Respondent did not submit a reply to the Complaint, however and no evidence has been presented to this Panel that might support a claim of Respondent’s rights or legitimate interests in the disputed domain name. Rather, as mentioned in Section 4 of this Panel’s decision, Respondent has used the disputed domain name to divert Internet users via sponsored links.
Therefore, this Panel finds that Complainant has provided sufficient evidence of Respondent’s lack of rights or legitimate interests in accordance with paragraph (4)(a)(ii) of the Policy which Respondent has not rebutted.

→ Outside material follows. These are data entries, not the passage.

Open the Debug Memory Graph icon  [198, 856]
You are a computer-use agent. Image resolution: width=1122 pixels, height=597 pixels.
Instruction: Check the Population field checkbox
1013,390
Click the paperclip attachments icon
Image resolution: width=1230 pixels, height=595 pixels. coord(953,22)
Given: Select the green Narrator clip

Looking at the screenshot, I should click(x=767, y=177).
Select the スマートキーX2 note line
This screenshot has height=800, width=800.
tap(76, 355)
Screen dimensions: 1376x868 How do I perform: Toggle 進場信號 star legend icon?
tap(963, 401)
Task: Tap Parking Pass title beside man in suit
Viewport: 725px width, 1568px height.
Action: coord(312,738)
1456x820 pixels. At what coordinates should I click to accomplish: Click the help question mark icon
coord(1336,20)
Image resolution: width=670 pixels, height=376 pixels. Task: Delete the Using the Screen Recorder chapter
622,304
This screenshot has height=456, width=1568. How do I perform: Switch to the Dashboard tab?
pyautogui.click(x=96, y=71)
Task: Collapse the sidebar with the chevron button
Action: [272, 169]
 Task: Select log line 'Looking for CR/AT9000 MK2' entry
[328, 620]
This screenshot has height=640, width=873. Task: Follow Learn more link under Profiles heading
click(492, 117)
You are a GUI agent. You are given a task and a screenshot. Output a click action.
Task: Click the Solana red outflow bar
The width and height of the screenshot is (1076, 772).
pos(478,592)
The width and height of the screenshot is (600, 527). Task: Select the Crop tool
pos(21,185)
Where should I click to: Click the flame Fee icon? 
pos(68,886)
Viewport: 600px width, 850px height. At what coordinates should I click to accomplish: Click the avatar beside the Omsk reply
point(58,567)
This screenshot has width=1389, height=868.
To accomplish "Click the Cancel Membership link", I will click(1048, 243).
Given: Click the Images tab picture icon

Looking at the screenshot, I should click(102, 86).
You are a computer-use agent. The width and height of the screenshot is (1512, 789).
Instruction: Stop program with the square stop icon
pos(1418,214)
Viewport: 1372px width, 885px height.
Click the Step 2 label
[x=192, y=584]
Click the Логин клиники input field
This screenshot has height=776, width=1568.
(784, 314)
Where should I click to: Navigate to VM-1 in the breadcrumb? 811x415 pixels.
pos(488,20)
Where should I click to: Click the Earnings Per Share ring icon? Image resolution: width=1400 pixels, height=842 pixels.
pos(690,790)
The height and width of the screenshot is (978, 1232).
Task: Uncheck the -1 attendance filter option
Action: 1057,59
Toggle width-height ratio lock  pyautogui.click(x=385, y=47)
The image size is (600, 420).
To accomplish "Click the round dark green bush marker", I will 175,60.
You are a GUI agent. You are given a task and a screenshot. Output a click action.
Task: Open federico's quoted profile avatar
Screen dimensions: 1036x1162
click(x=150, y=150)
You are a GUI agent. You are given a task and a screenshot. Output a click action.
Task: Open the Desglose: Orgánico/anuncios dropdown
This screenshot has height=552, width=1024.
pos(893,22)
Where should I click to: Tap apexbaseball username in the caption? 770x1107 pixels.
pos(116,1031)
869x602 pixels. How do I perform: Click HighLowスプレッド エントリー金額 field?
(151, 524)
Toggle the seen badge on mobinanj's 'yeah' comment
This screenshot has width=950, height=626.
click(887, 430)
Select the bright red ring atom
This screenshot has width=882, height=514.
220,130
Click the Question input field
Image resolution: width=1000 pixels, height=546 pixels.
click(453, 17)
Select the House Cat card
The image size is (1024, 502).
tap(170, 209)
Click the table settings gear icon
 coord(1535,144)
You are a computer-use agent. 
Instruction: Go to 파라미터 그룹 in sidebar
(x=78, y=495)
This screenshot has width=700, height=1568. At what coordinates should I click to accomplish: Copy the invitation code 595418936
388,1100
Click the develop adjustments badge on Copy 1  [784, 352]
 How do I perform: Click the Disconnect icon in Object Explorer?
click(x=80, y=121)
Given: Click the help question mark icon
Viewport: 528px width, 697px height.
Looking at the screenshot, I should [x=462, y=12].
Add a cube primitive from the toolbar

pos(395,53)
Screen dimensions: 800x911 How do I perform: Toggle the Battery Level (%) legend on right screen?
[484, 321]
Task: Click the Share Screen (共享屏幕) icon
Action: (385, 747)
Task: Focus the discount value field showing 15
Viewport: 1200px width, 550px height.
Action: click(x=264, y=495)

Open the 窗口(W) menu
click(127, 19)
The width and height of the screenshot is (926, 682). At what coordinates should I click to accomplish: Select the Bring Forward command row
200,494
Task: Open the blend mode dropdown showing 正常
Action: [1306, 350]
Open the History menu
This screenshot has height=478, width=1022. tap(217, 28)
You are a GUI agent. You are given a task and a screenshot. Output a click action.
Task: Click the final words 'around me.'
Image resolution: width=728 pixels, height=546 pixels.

C. Registered and Used in Bad Faith
There are several ways that a complainant can demonstrate that a domain name was registered and used in bad faith. For example, paragraph 4(b)(iv) of the Policy states that bad faith can be shown where “by using the domain name [respondent has] intentionally attempted to attract, for commercial gain, Internet users to [respondent’s] web site or other on-line location, by creating a likelihood of confusion with the complainant’s mark as to the source, sponsorship, affiliation, or endorsement of [respondent’s] website or location or of a product or service on [the] web site or location”. As noted in Section 4 of this Panel’s decision, Respondent has a parked webpage at the URL associated with the disputed domain name, with sponsored links to other websites, including links to competing information and websites. Hence, Respondent is trading on the goodwill of Complainant’s trademarks to attract Internet users, presumably for Respondent’s own commercial gain. Moreover, even if one considers a parked webpage with sponsored links as passive holding or non-use of a domain name, this would not shield a respondent from a finding of bad faith. See WIPO Overview of WIPO Panel Views on Selected UDRP Questions, Third Edition (“WIPO Overview 3.0”) section 3.3, (“While panelists will look at the totality of the circumstances in each case, factors that have been considered relevant in applying the passive holding doctrine include: (i) the degree of distinctiveness or reputation of the complainant’s mark, (ii) the failure of the respondent to submit a response or to provide any evidence of actual or contemplated good-faith use, (iii) the respondent’s concealing its identity or use of false contact details (noted to be in breach of its registration agreement), and (iv) the implausibility of any good faith use to which the domain name may be put.”) Rather, a panel must examine “all of the circumstances” including, for example, whether complainant has a well-known trademark, and whether respondent conceals his/her identity and/or replies to the complaint. Respondent here did not respond to the Complaint, and appears to have taken steps to maintain a cloaked identity, even from the Registrar. Meanwhile, the Panel finds it hard to believe that Respondent was not aware of Complainant when registering the disputed domain name.
Therefore, this Panel finds that Respondent registered and used the disputed domain name in bad faith in accordance with paragraph 4(a)(iii) of the Policy.
For the foregoing reasons, in accordance with paragraphs 4(i) of the Policy and 15 of the Rules, the Panel orders that the disputed domain name <credikarmar.com> be transferred to Complainant.